I could spend a great deal more time moving sequentially through all the stories in order to enumerate their accomplishments, but I am sure you will be wanting to get on with either finding another reviewer for this book, or else resigning yourself to filling the slot that was supposed to be occupied by a review of this book with the review of an entirely different book (and, to be clear, it is the latter that I would recommend), so allow me to skip ahead to the end and wrap things up here.

Corpse Menagerie

By the time you arrive at the final story of this book, which takes its epigraph from Franz Kafka’s ‘The Hunger Artist,’ you will feel a great sense of fulfillment. Yes, you will say to yourself, I intuited Kafka’s influence on Colangelo all along and now I am vindicated. ‘Corpse Menagerie’ follows Kay, an apprentice death artist who helps her mentor, Wilco, stage his elaborately performative death scenes for audiences. If ‘The Hunger Artist’ can be said to have attained the status of myth, then ‘Corpse Menagerie’ is its contemporary reimagining, gesturing to the exhibition of suffering that cultural workers are expected to enact for ever-decreasing pay, a torment they escape only by ‘retiring,’ which is actually just a euphemism for dying. The story is all the more devastating, however, when we realize that the phenomenon it describes is not an allegorical, hyperbolic representation of the artist’s life, but a barely-disguised depiction of the lives of all workers under neoliberalism.  

I hope you better appreciate, now, why I cannot review Beneath the Statue, and please accept my apologies for the delay caused by it having been misdirected to me.
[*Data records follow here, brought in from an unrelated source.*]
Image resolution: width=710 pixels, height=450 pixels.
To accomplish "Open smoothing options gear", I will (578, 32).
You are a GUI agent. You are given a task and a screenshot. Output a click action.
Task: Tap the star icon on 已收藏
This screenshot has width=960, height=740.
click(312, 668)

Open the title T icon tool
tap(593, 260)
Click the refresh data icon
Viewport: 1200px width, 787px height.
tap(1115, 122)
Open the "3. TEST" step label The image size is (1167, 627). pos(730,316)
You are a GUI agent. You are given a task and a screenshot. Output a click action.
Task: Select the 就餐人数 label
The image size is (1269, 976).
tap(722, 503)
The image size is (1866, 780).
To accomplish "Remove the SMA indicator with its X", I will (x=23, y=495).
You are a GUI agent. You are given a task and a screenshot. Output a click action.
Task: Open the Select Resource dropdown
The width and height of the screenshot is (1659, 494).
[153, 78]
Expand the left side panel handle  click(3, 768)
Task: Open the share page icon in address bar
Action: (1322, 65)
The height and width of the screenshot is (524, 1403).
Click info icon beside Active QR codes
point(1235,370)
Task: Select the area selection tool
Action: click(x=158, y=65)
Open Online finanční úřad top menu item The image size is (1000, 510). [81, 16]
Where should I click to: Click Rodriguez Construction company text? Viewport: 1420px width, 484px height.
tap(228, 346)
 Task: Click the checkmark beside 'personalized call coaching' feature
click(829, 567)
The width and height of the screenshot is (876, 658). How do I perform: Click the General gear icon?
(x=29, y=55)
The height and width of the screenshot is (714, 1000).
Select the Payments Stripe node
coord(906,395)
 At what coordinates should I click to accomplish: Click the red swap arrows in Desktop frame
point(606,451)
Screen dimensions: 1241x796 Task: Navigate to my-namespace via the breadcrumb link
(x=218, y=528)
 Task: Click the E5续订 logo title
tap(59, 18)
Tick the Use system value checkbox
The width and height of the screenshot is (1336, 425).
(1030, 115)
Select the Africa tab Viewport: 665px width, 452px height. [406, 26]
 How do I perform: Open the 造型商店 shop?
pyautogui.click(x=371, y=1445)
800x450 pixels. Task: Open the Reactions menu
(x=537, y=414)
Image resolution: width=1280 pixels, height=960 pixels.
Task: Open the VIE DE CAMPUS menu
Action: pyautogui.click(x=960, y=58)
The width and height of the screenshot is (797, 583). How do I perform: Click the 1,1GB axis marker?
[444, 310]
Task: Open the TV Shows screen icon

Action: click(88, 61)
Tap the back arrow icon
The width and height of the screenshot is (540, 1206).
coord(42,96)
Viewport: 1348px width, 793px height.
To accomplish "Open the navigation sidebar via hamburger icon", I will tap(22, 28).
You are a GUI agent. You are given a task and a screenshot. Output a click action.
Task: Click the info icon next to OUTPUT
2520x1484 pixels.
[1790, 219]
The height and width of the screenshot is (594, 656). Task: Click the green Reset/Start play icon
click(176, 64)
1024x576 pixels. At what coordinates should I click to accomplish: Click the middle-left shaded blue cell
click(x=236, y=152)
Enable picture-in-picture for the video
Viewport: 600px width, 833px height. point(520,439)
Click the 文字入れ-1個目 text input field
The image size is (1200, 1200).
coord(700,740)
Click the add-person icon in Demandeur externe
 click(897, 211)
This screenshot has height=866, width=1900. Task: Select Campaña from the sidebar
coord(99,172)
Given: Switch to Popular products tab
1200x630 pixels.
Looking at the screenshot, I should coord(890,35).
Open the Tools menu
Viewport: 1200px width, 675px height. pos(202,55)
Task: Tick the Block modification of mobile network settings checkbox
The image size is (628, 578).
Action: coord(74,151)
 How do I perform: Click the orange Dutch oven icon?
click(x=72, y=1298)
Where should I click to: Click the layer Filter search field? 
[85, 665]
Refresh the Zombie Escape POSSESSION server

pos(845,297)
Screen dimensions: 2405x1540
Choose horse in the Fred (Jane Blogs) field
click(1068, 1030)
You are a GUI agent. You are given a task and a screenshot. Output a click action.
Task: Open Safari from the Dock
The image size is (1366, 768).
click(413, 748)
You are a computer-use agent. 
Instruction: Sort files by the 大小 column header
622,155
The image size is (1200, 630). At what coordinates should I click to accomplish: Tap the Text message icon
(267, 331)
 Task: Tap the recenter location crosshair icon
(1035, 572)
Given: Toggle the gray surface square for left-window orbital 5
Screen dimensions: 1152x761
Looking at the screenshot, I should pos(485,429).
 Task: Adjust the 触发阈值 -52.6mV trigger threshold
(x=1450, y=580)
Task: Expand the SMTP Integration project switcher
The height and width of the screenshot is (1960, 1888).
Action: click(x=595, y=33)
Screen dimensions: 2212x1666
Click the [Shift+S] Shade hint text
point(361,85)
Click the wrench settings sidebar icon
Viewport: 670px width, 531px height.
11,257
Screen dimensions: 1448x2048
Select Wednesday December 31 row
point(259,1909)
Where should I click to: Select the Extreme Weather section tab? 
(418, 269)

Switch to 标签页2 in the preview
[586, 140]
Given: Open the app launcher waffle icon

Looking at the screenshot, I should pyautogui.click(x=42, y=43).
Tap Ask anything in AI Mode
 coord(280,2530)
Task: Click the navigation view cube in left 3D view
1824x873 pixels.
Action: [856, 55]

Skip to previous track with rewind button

Also — and understand that I do not mean to alarm you by saying this, I considered not even mentioning it, but decided that I would be remiss to avoid it — I harbour a fear that in fact there is no one possessed of the requisite skill and self-restraint to review this book objectively. This is speculation on my part, yes. Extravagant and fanciful conjecture it may prove to be. However (and I say this only out of concern for you and the solemn duty you must fulfill as reviews editor) it might be time to consider what you will do with books such as this that prove to be unreviewable.